ICANN et gouvernance mondiale, où en est-on?

.music : RIAA vs ICANN

Un changement de statut pour l’ICANN en 2015

L’ICANN gère depuis 1998 les terminaisons des sites internet. Cette société américaine basée en Californie gère les noms domaine mondiaux sous le contrôle du département de Commerce américain. Face à ce « monopole », l’Europe souhaite reprendre la main et définir de nouvelles règles de fonctionnement.
Pour l’organisme qui a tenu sa cinquantième assemblée à Londres devant plus de 3000 représentants de gouvernements et d’institutions du 22 au 26 juin dernier, cette réunion a permis d’évoquer l’encadrement de l’ICANN et son évolution.
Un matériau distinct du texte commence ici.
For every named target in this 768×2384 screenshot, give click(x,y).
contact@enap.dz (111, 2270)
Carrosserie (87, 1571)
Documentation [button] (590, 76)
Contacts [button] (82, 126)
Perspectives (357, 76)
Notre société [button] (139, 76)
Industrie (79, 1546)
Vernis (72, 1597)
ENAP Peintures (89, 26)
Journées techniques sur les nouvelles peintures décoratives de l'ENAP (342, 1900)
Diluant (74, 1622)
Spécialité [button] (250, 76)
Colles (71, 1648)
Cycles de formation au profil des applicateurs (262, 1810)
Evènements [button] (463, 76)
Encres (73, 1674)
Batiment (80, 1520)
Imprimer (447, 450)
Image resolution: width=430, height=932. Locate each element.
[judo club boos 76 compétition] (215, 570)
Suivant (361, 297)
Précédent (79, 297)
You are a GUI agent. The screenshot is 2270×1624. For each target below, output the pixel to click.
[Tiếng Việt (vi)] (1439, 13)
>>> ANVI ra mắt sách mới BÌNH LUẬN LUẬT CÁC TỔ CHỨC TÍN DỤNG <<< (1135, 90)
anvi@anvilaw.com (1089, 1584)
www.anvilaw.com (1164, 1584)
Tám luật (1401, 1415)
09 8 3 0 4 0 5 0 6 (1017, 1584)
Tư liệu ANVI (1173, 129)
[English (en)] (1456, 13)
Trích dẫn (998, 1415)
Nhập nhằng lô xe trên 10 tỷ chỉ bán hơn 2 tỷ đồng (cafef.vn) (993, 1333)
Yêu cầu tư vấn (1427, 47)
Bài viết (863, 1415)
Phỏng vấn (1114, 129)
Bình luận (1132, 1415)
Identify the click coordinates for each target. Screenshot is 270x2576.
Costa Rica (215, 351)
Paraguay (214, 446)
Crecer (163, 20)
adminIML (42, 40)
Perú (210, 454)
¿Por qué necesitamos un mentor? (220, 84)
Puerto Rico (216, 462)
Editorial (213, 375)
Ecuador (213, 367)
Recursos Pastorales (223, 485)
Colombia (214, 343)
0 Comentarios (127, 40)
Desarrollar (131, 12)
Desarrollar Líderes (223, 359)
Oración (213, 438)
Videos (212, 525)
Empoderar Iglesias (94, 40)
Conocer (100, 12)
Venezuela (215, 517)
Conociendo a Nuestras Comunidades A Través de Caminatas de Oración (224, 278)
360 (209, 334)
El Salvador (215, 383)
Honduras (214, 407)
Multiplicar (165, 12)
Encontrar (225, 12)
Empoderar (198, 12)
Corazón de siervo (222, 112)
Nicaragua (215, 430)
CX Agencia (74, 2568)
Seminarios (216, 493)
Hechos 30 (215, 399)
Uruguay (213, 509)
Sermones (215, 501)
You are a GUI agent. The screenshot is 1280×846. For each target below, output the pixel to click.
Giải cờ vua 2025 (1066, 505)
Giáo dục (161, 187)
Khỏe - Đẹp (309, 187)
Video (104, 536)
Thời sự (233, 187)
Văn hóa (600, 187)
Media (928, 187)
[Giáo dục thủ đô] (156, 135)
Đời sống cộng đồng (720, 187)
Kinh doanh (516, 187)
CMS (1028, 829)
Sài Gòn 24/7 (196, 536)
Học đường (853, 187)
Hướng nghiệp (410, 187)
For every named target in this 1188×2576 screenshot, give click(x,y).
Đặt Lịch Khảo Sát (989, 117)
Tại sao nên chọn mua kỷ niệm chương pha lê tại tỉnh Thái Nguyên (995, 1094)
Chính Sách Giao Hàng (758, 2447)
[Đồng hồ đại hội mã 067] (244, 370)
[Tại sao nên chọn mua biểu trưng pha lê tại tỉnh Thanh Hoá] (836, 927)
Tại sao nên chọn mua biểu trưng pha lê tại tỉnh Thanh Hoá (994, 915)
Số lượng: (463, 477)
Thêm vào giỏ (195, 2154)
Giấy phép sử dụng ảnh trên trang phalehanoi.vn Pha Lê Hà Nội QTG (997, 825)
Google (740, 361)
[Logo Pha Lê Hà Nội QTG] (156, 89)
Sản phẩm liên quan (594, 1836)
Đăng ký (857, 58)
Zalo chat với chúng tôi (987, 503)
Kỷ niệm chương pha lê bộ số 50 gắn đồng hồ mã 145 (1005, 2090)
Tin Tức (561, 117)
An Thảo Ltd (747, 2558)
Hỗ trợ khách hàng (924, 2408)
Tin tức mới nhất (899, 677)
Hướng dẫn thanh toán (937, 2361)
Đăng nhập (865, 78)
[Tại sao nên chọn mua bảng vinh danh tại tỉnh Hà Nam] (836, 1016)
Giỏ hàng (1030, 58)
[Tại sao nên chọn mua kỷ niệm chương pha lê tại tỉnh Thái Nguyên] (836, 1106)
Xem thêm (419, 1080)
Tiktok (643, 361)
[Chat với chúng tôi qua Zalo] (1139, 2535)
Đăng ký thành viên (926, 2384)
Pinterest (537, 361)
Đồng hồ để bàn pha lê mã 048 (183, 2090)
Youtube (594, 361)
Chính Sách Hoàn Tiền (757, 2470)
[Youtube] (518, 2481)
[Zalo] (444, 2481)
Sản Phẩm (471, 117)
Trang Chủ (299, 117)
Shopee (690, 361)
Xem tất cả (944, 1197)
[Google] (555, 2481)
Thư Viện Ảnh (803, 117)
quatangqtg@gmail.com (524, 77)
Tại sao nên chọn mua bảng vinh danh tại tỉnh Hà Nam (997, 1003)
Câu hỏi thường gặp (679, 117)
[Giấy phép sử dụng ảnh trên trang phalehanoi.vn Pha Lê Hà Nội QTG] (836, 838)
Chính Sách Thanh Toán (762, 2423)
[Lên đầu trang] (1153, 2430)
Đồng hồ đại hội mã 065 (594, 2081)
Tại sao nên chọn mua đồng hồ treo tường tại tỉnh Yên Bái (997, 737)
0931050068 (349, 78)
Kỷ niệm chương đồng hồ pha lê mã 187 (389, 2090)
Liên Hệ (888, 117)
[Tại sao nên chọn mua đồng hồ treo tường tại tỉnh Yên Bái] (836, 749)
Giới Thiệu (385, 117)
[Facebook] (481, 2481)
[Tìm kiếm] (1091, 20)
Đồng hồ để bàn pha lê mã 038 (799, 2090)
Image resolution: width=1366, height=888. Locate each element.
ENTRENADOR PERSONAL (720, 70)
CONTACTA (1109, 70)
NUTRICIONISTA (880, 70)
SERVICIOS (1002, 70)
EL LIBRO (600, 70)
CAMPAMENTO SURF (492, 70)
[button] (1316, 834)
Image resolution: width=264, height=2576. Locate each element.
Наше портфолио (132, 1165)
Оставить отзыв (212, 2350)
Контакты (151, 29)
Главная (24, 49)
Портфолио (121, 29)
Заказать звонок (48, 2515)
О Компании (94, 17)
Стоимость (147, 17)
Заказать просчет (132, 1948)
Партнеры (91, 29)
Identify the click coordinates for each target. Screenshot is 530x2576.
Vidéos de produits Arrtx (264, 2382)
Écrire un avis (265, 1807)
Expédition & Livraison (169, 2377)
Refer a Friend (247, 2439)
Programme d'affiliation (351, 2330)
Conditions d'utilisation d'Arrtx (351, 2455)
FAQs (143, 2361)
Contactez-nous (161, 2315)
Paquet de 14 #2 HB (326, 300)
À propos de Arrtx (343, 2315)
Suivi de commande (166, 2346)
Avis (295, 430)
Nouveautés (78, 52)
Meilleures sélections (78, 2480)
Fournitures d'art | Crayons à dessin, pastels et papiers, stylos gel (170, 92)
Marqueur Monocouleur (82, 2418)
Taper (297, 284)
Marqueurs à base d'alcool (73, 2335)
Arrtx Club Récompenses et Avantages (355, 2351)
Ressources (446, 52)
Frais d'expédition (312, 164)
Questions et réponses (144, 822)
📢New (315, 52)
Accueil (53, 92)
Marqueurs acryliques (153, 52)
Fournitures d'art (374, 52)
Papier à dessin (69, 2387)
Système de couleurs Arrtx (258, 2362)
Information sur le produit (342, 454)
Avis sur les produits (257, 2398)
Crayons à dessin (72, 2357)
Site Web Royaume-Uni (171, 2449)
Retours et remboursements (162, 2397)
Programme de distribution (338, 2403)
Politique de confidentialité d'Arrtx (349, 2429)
Lors cette semaine, la France était représentée par Axelle Lemaire, secrétaire d’Etat au Numérique qui plaide pour un modèle multipartite et  va proposer de créer un comité d’experts pour reprendre la main sur les noms de domaine. Le Royaume Uni souhaite une supervision de l’Internet assurée de façon globale et non gérée par un seul Etat. La Chine quant à elle souhaite plus d’échanges bilatéraux et multilatéraux.
Le président de l’ICANN quant à lui défend une valeur fondamentale : la transparence. Le gouvernement américain a fixé comme condition que le relais ne soit pas pris par une instance contrôlée ou dominée par un gouvernement. D’après Fadi Chehadé (président de l’icann), la solution  qui a les plus grandes chances d’être choisie sera basée sur un modèle multipartite et indépendant.

Quelle sera la nouvelle forme de l’ICANN ?  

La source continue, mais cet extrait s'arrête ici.